К этим достоинствам собаки следует прибавить присущие Руслану деловые качества – старательность, ряд профессиональных навыков (умение, скажем, производить ту же «выборку») и беззаветную смелость в борьбе, – заставившие его остаться последним героическим защитником режима, уже павшего в его измерениях и кинутого всеми. Правда, Руслану – с воспитательной точки зрения – недостает истинной злобы и жестокости, жажды первенствовать и руководить. Ему, что называется, не хватает апломба, нахрапа:

«– Смел, но не агрессивен. Некоторая эмоциональная тупость, – говорил с сожалением инструктор…»

Он слишком добр по природе и вместе с тем умен, рассудителен, самолюбив в лучшем смысле этого слова, чтобы лезть в лидеры, в вожди, и эту злобную роль вожака в лагерной стае берет себе, без зазрения совести, Джульбарс. Зато недочеты Руслана в агрессивности с лихвой искупаются преданностью делу, честным и бескорыстным служением, на которое не тянет и Джульбарс, с падением лагеря переходящий в приспособленцы. Итак, Руслан – богатырь лагерной России (не зря его назвали – Русланом), золотая середина, честный коммунист, каких уже мало осталось, рядовой патриот, пламенный середняк, добросовестный охранник – каменная опора Советской власти. Он – народен, этот Руслан, но он и партиен, идеен, и потому, что все же он – собака, то есть создание Божие, существо нелицемерное, органическое, мы, читая повесть Владимова, любим и понимаем Руслана. Вы посмотрите: разве сам он, лично, кого-либо убивает, над кем-то измывается, разве он садист, кровопивец? – да нет совсем, он даже кусать особенно не хочет, у него одна производственная забота, ради которой он, собственно, и живет: это чтобы соблюдался порядок, элементарный порядок, и шествующие привычными колоннами арестанты сохраняли бы предустановленный строй…

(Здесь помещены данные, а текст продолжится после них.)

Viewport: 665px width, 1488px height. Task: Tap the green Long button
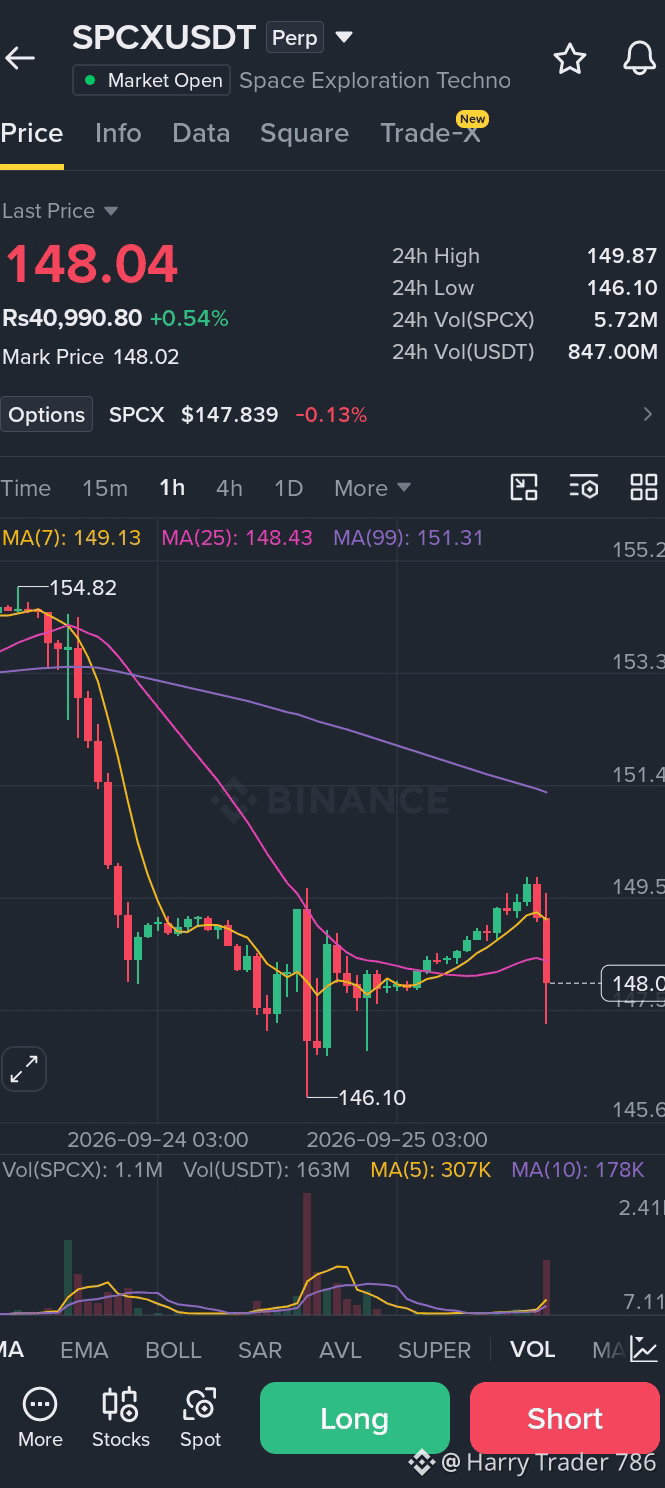pyautogui.click(x=355, y=1418)
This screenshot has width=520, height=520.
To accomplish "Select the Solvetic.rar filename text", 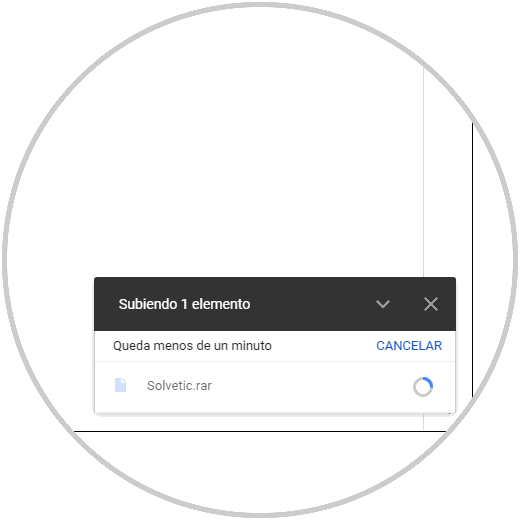I will click(179, 386).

Вот произнес слово «строй», и оно в моем критическом сознании сразу развалилось на два значения: ну, первым делом, естественно, строй арестантов, распределенных по пятеркам, в окружении собак и автоматчиков («шаг вправо, шаг влево – стреляю без предупреждения!»), и другой, более отвлеченный, обширный, но все же «строй»– государственный, ведущий всех по пятеркам в светлое будущее… Ах слова, слова! Они всё сами знают – без нас, – слова! И если вы назвали, предположим, общество себе подобных и всю мировую историю – «строем», то так и останется на века – за вами – «строй», в виде сомкнутых колонн, бредущих из зоны в зону.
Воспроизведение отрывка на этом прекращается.